## [ACTIVITY]
Could you copy the data that follows exactly as written, but drop the pictures?

Pixel coordinate grounding data:
▬▬▬▬▬▬▬▬▬▬

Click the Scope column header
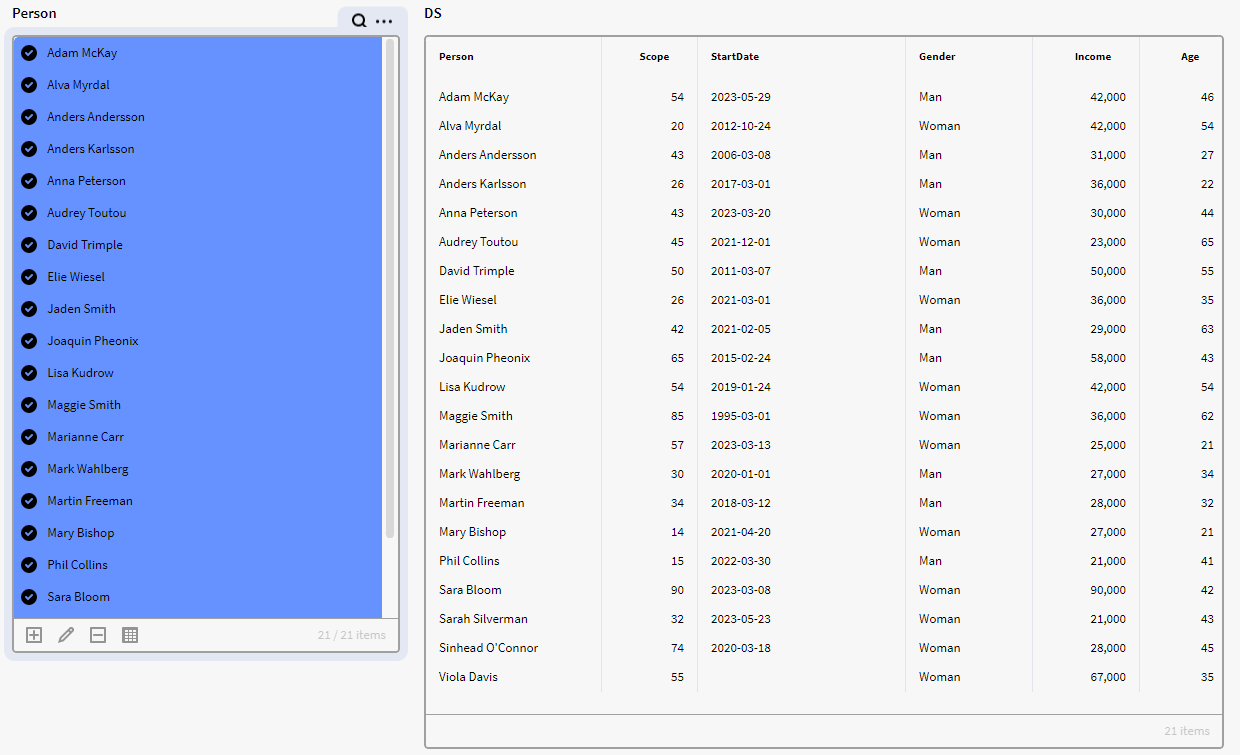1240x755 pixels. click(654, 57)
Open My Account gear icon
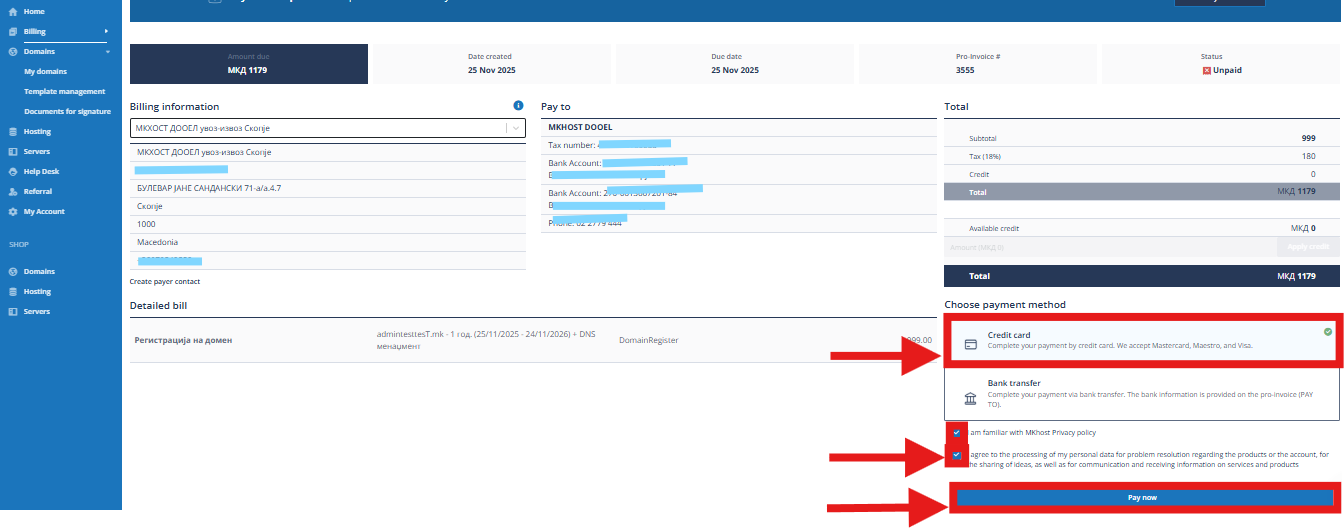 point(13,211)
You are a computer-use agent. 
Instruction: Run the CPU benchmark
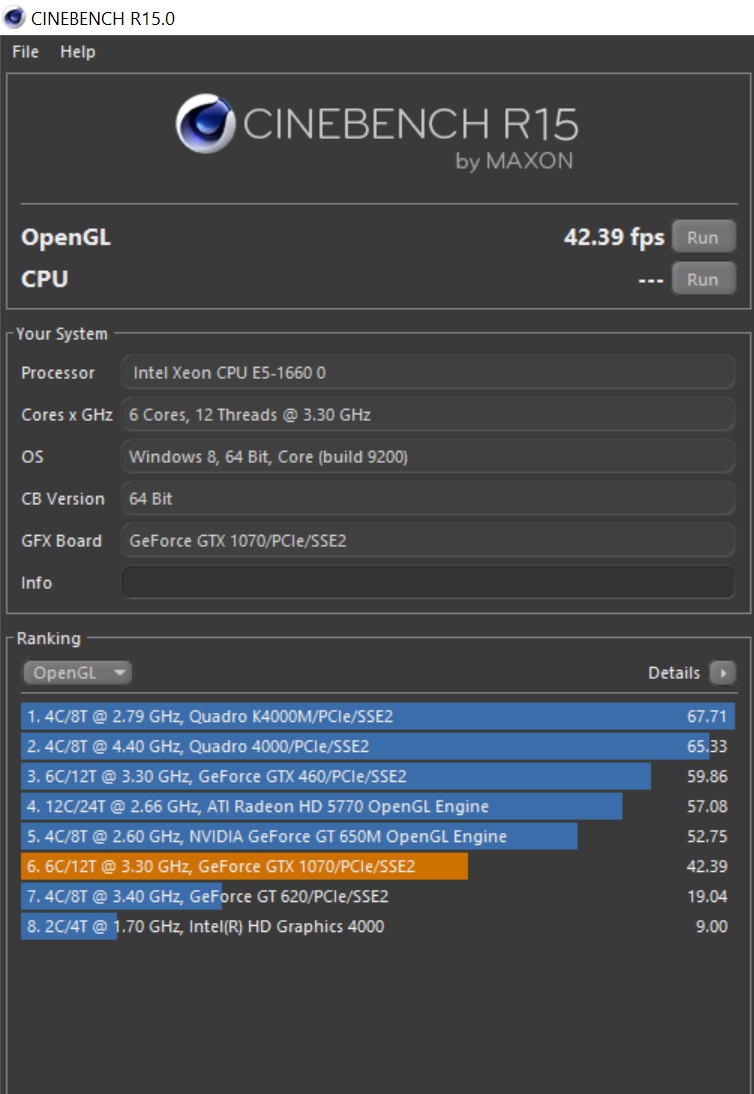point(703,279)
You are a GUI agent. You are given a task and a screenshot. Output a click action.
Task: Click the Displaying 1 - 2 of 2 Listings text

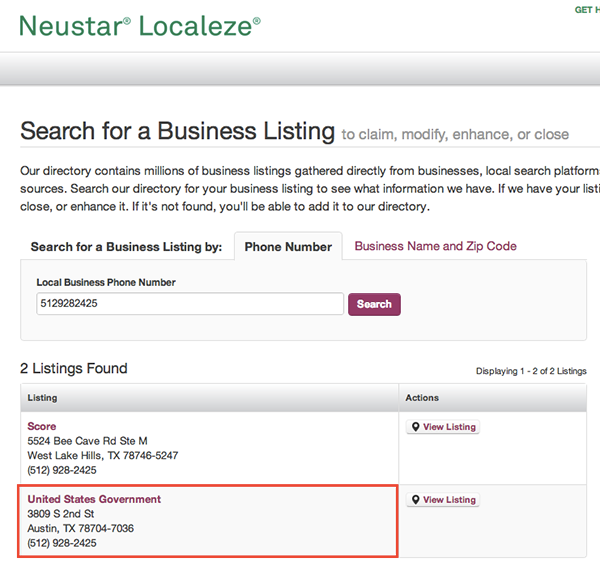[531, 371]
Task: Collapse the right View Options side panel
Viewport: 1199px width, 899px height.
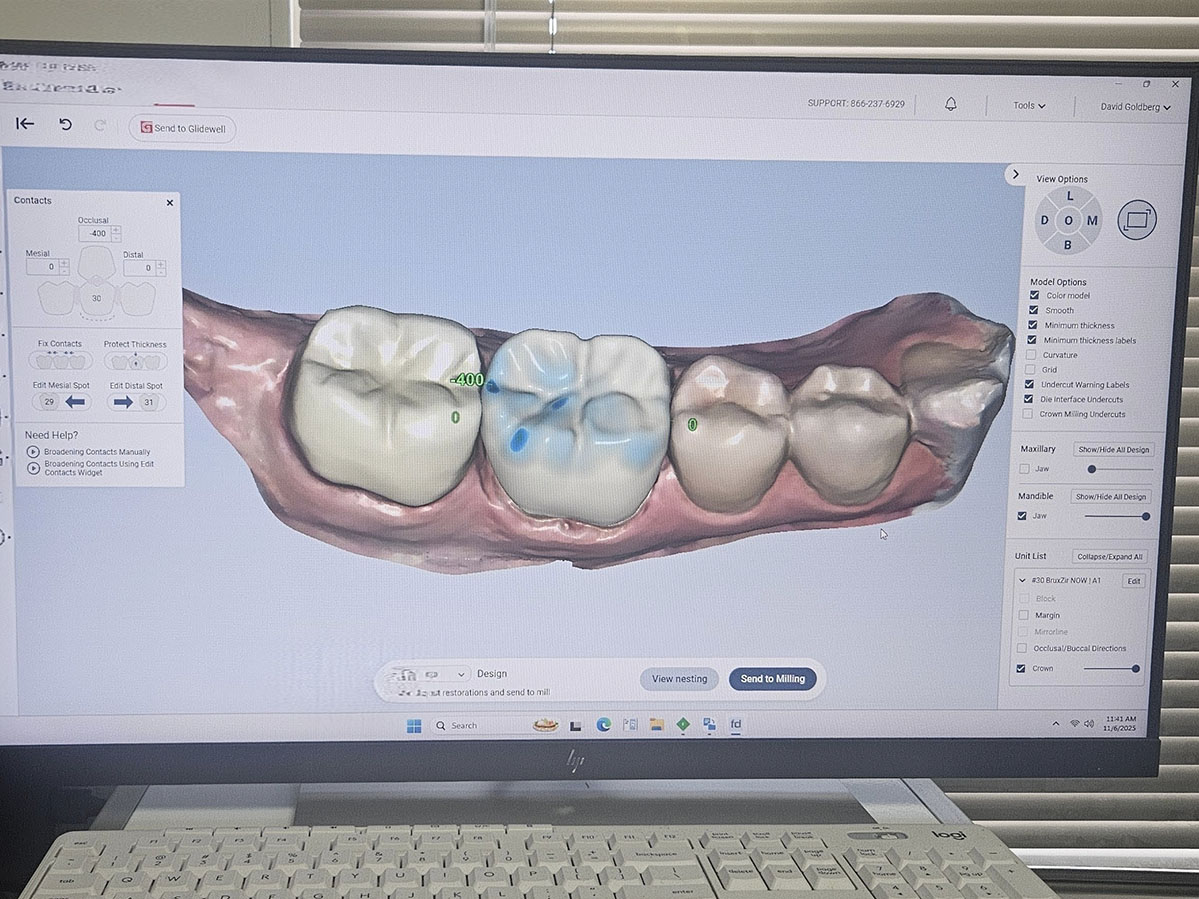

▬▬▬▬▬▬▬▬▬▬

## [FINISHED TASK]
Click the Scope column header
1240x755 pixels. click(654, 57)
Open My Account gear icon
 point(13,211)
You are a computer-use agent. 
Instruction: Run the CPU benchmark
point(703,279)
You are a GUI agent. You are given a task and a screenshot. Output a click action.
Task: Click the Displaying 1 - 2 of 2 Listings text

[531, 371]
Task: Collapse the right View Options side panel
Viewport: 1199px width, 899px height.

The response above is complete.